The national prize for popular song, eventually named the Gershwin Prize, was created by Peter Kaminsky, Bob Kaminsky, Cappy McGarr, Mark Krantz, and Dalton Delan, subsequent to their creation of the national humor award, the Kennedy Center Mark Twain Prize. The project was presented to the Librarian, James Billington in 2003. The executive producers then secured a partnership with WETA, PBS, and CPB.  The Librarian bestowed the first award in 2007 to recognize "the profound and positive effect of popular music on the world’s culture" as part of the Library's mission to recognize and celebrate creativity. The recipient of the Gershwin Prize is said to "exemplify the standard of excellence associated with the Gershwins."  In selecting the honoree, the Librarian of Congress works with staff of the Library's Music Division as well as the broader music community.

On March 1, 2007, the Library announced Paul Simon as the first honoree of the new award, which joins other awards bestowed by the Library including the Living Legend and Kluge Prize.
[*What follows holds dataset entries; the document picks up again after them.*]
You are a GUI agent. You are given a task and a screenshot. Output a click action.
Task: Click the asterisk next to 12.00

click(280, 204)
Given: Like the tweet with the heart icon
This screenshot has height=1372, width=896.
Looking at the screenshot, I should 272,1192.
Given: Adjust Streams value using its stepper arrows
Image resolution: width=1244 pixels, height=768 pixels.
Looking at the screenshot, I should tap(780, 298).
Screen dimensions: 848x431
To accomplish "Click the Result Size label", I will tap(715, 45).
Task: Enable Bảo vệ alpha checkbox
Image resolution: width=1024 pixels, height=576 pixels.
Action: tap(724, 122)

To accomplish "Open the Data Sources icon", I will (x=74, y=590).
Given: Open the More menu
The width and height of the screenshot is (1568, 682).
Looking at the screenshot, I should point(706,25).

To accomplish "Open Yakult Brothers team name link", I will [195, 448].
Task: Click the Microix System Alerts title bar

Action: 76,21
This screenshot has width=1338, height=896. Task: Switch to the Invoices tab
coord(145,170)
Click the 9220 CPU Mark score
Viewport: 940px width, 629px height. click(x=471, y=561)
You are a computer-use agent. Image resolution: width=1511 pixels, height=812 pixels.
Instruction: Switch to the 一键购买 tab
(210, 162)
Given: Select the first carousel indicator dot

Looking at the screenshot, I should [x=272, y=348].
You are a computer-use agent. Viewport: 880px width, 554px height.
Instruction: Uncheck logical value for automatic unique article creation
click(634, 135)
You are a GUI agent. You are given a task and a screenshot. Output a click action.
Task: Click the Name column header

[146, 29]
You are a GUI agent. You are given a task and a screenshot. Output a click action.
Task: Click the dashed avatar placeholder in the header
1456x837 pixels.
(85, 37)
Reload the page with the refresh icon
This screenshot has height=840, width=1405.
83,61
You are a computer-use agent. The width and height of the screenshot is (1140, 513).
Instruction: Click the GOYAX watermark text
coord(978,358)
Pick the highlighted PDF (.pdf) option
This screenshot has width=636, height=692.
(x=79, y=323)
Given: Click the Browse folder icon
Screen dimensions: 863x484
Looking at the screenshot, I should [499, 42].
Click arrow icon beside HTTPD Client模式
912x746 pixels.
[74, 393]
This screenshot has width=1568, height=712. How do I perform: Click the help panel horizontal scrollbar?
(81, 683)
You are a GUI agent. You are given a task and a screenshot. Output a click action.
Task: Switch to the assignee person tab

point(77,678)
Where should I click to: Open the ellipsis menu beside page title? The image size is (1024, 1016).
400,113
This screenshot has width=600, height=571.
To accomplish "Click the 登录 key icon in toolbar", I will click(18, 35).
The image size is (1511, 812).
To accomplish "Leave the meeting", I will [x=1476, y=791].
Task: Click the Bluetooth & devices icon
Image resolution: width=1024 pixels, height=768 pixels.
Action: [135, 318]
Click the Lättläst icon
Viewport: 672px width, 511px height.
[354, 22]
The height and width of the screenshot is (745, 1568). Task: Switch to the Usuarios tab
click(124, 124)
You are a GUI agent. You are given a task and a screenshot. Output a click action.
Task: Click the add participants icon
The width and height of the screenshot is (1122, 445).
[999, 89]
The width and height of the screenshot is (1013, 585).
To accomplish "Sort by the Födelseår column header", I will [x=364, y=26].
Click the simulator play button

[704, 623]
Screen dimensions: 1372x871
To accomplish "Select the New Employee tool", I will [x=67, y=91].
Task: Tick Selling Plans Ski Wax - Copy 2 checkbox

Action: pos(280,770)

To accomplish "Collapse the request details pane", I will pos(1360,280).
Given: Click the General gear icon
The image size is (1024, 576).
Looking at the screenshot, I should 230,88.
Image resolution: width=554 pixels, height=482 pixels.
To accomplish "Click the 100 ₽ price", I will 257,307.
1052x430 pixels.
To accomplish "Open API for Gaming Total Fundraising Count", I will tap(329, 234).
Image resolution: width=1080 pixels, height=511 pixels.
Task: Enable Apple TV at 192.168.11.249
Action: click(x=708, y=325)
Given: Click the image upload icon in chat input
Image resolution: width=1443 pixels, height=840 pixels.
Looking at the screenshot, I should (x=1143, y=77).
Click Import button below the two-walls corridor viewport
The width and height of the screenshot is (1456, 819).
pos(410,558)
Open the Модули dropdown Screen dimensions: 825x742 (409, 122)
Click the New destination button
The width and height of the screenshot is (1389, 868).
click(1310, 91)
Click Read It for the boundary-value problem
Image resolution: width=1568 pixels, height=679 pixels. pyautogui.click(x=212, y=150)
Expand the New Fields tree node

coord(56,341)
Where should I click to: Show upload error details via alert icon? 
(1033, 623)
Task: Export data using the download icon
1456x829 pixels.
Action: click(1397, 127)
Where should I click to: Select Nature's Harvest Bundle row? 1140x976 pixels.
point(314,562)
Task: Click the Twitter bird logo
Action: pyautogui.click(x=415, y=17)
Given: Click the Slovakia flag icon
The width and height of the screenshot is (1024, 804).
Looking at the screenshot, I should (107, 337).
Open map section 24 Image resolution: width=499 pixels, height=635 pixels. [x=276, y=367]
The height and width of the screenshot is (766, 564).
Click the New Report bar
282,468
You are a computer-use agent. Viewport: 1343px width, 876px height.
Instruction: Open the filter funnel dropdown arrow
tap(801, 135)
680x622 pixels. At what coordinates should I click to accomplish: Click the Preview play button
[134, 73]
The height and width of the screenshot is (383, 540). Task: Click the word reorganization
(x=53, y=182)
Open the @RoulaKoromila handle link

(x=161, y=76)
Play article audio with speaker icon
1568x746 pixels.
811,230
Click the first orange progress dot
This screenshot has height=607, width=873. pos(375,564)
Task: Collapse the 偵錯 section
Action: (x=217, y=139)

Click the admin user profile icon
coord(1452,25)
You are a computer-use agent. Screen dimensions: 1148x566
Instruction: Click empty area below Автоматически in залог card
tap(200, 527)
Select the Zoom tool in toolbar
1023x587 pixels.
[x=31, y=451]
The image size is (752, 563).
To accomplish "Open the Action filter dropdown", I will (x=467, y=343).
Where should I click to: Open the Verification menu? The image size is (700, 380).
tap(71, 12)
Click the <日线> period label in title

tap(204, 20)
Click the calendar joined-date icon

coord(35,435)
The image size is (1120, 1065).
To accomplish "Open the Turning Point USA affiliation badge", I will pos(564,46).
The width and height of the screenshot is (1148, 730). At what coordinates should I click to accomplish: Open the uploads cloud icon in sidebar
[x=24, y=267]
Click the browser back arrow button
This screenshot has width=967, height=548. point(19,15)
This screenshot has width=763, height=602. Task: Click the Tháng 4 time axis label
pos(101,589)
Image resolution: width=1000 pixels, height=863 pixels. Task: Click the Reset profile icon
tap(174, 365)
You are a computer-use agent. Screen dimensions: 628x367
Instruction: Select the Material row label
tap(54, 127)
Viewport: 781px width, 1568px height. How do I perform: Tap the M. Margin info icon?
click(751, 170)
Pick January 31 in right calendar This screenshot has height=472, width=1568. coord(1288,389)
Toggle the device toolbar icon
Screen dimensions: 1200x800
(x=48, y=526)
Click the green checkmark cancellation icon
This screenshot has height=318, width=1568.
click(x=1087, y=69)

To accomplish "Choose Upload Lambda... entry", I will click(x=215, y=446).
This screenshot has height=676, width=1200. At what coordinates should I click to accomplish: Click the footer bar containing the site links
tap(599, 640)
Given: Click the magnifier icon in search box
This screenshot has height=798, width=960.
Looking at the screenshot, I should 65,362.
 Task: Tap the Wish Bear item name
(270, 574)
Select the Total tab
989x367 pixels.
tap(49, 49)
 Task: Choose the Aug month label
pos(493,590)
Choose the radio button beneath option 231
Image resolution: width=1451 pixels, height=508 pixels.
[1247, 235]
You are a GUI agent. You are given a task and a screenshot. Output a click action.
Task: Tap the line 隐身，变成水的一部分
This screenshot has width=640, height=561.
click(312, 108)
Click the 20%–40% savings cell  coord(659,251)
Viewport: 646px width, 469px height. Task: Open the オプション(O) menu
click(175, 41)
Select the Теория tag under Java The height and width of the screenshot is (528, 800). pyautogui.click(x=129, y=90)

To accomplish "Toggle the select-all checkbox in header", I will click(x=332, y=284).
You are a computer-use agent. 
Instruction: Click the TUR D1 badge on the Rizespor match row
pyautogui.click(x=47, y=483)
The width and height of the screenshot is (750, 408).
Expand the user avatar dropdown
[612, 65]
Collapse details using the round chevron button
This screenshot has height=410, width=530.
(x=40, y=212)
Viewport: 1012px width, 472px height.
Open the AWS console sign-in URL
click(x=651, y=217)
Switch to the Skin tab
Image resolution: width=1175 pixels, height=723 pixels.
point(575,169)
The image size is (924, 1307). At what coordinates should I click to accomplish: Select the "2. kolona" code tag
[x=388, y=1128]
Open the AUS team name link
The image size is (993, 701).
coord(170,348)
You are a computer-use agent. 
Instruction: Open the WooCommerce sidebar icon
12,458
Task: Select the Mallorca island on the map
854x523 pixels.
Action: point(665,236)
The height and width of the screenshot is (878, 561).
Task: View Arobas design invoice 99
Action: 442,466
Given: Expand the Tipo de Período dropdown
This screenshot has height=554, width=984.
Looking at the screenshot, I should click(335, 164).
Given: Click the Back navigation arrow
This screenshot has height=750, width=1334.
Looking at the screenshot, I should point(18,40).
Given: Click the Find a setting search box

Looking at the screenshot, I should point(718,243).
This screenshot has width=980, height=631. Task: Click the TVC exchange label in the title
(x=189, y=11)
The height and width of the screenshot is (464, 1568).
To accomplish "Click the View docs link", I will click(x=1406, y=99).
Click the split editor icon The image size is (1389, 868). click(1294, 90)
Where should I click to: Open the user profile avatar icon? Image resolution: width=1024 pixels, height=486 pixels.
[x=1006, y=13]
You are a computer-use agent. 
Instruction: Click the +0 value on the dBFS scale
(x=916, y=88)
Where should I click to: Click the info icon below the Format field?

Simon received the Prize during a concert gala featuring his music at the Warner Theatre in Washington, D.C., on the evening of May 23, 2007. The event was nationally broadcast on PBS the evening of June 27, 2007. Performers included Yolanda Adams, Marc Anthony, Shawn Colvin, The Dixie Hummingbirds, Jessy Dixon and the Jessy Dixon Singers, Jerry Douglas, Philip Glass, Alison Krauss, Ladysmith Black Mambazo, Lyle Lovett, Stephen Marley, Dianne Reeves, James Taylor, Grover and Elmo Stevie Wonder, and Buckwheat Zydeco, as well as Simon's former collaborator Art Garfunkel.

On September 3, 2008, the Library announced that Stevie Wonder would become the second recipient of the honor. President Barack Obama presented Wonder with the Library of Congress' Gershwin Prize at a February 25, 2009 White House ceremony. Performers included Wonder as well as India.Arie, Tony Bennett, Wayne Brady, Anita Johnson, Diana Krall, Mary Mary, Martina McBride, Rickey Minor, Paul Simon, Esperanza Spalding and will.i.am.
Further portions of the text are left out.